生活スタイルが様々に多様化している現代では、家や家族のあり方も様々です。かつては、人は自宅で亡くなることが普通でしたが、今の現代社会では、都市部のおよそ9割の人が病院や施設で最期の時迎えています。祖父母や両親の面倒を見るのは、子の役目だという考え方も根強くありますが、一方でそれが困難なことも多くなっていいます。
また、高齢になった人は、子や孫に面倒や負担をかけたくないと考える傾向が強いようです。このため人が亡くなった際の葬儀では、その生活スタイルや生活の状況が反映されることが多くあります。小規模な葬儀や直葬が増加しているのは、この迷惑をかけたくないという旅立つ側の遺族に対する配慮によるところが少なくありません。
しかし、だからといって残される側に悲しみがないということではないようです。小規模な葬儀や簡易な形態のものは、悲しみが薄いなどと考えられてしまいますが、現在では、形式にとらわれることなく、故人を偲び、悼みたいと考えている家族に支持されています。

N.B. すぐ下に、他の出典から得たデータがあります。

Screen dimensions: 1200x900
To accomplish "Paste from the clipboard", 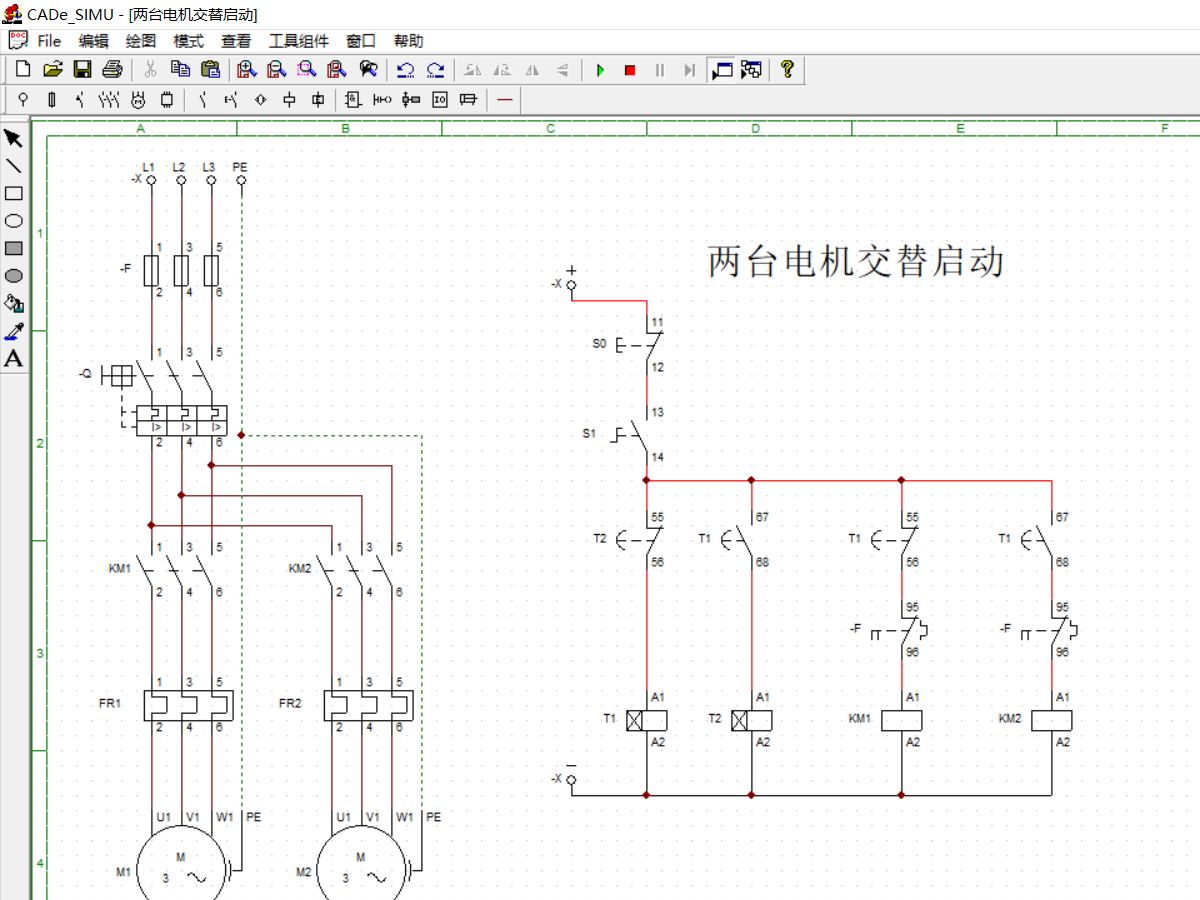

かつては納棺する場合、亡くなった故人には、いわゆる旅立ちの衣装である白い和服を着てもらうというのが主流でした。その白い和服で故人を送り出す人は、今でももちろんいます。しかし、現在では、仏式でもこの旅立ちの衣装にとらわれることなく、故人の人柄を思わせる服装や衣装を着せることが多くなっています。
葬儀業者が簡易なタイプの白い和服を用意することもあるようですが、棺に入れるだけで着せない遺族も増えてきています。提供されるからといって、無理に棺に入れる必要はありません。また、神式やキリスト教式においては、もともと衣装に決まりごとはありません。
納棺を葬儀社に任せてしまう人も少なくないようですが、遺族はできる限り積極的に手伝ったほうが良いそうです。これは、故人が旅立ったことを認識し、遺族が悲しみを癒すひとつの過程となり得ると考えられているためです。